DIRECTIONS FOR THIS TASK.
Find every line in the records below that holds the word "Open", and copy it out.

▼

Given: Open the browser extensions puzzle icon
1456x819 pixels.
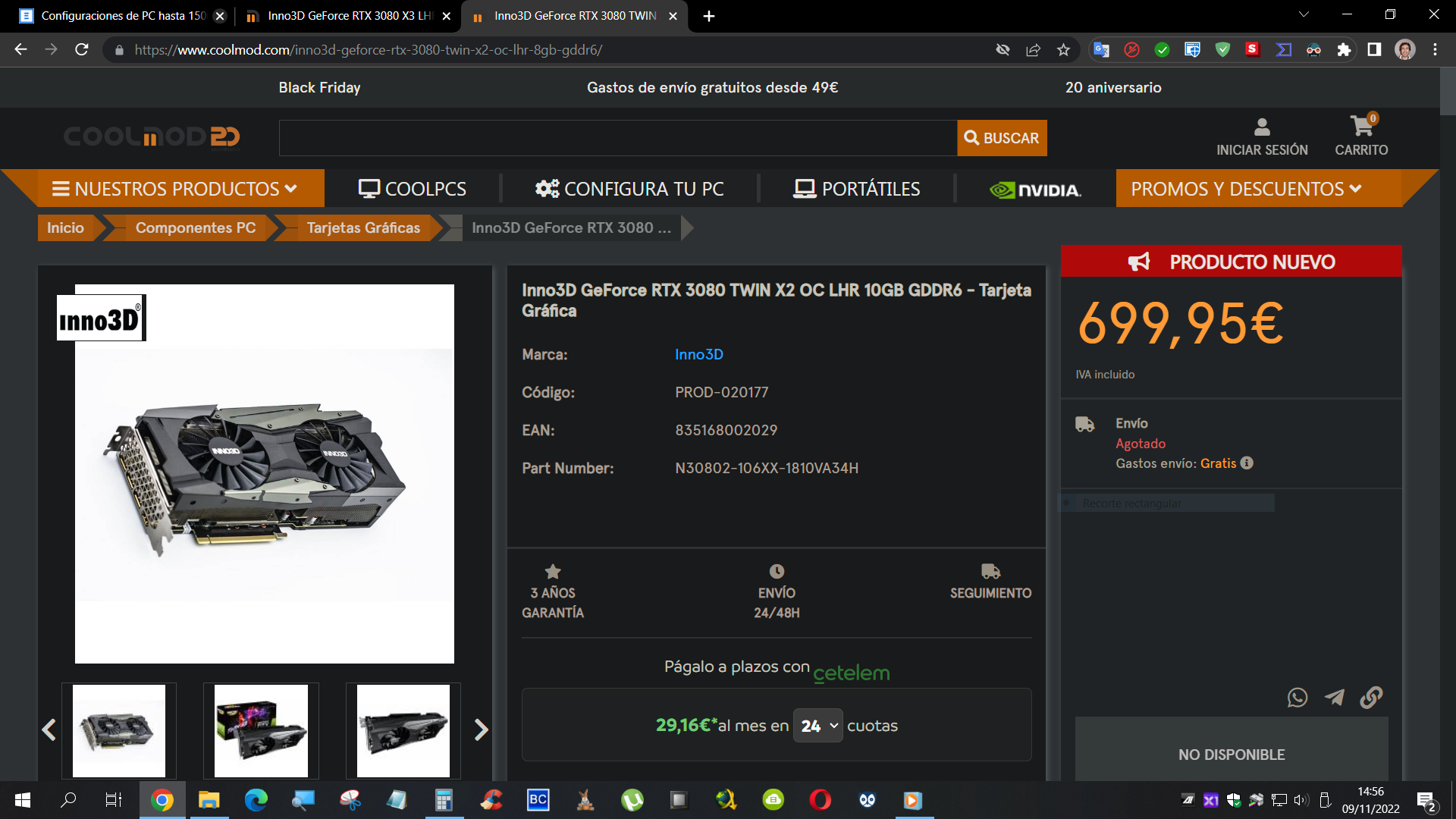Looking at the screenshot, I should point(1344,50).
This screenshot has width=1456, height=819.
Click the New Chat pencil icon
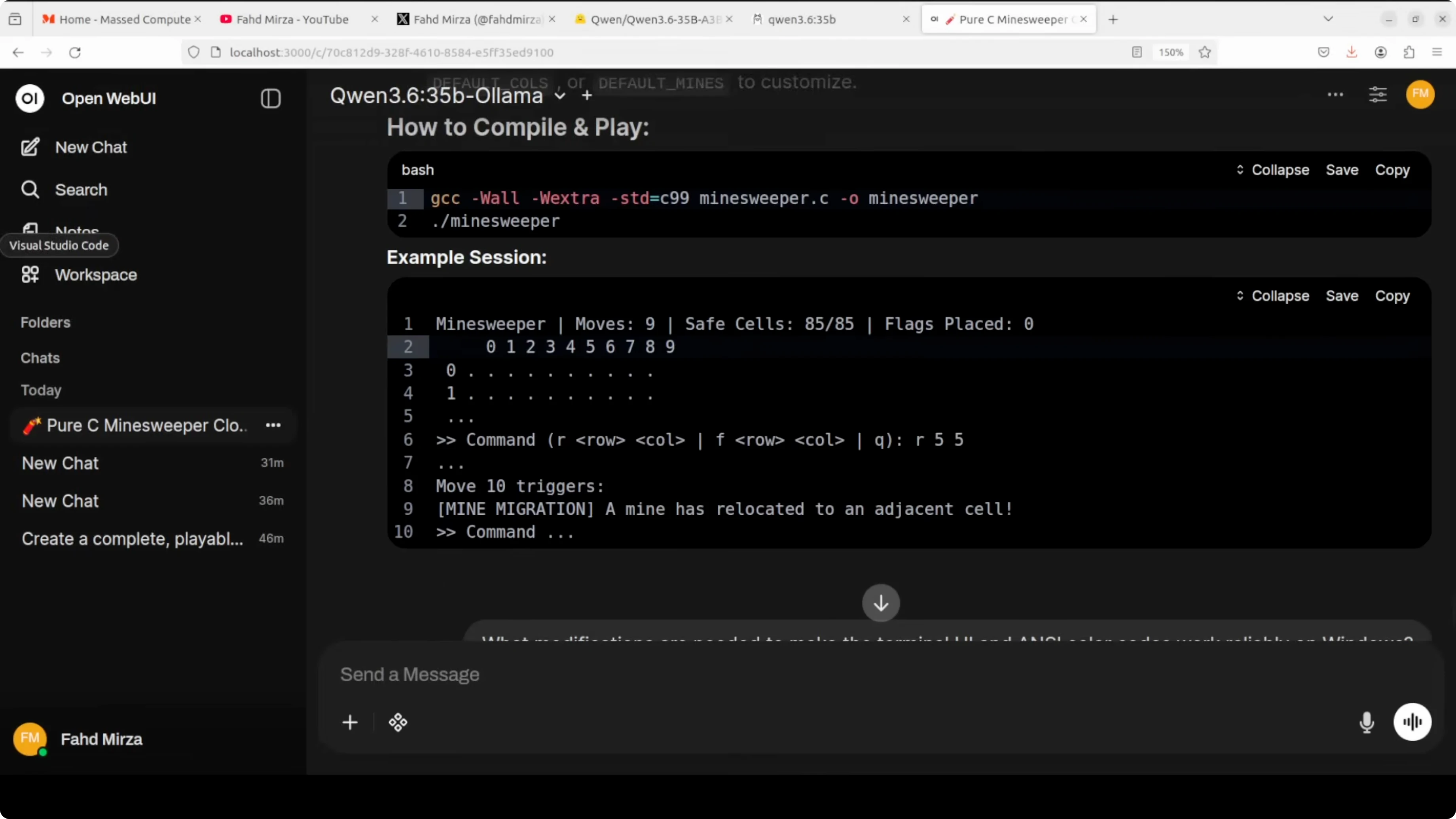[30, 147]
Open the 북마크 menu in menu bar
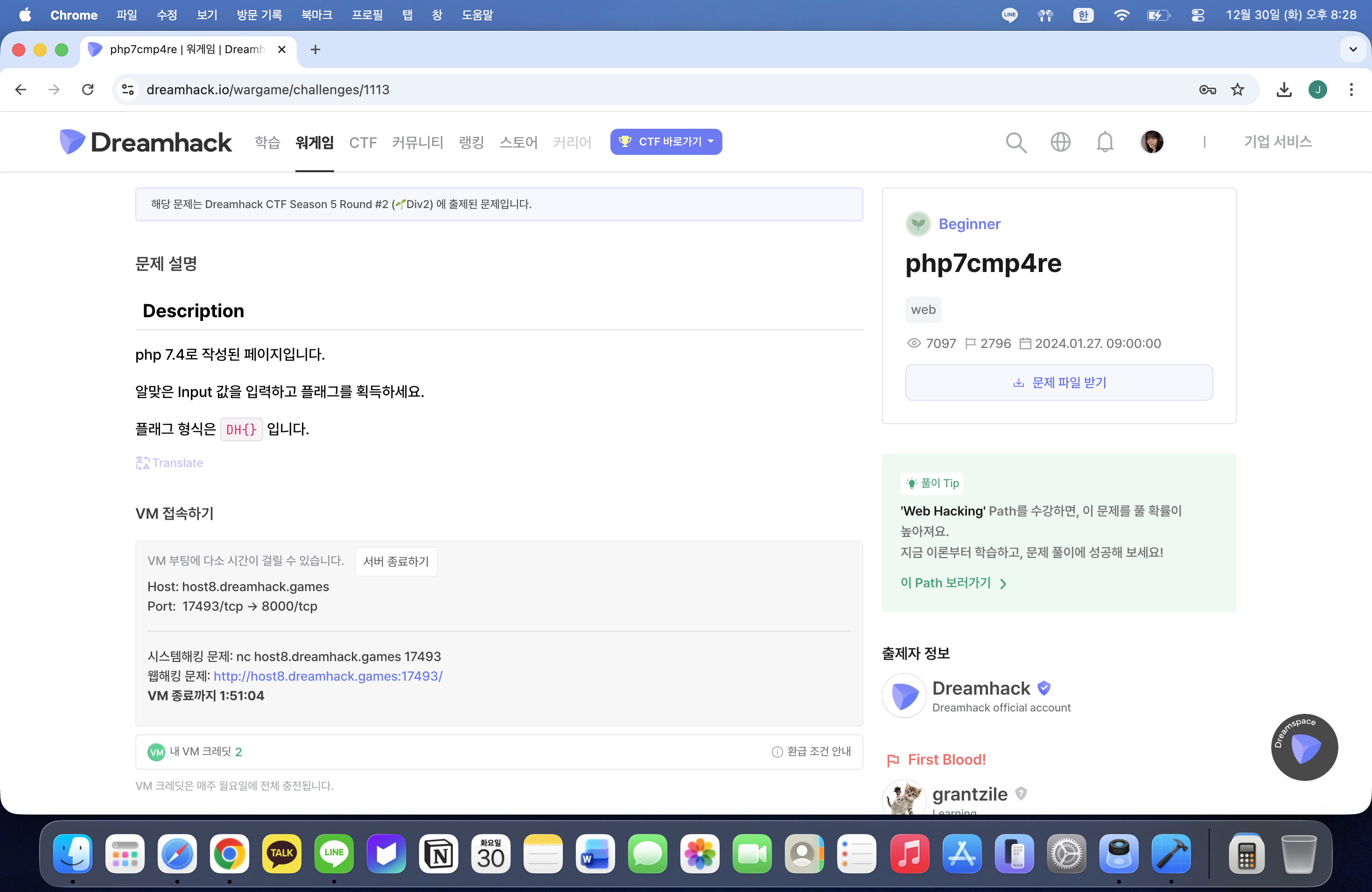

▲

RESULT BELOW.
Given: Open the browser extensions puzzle icon
Open the 북마크 menu in menu bar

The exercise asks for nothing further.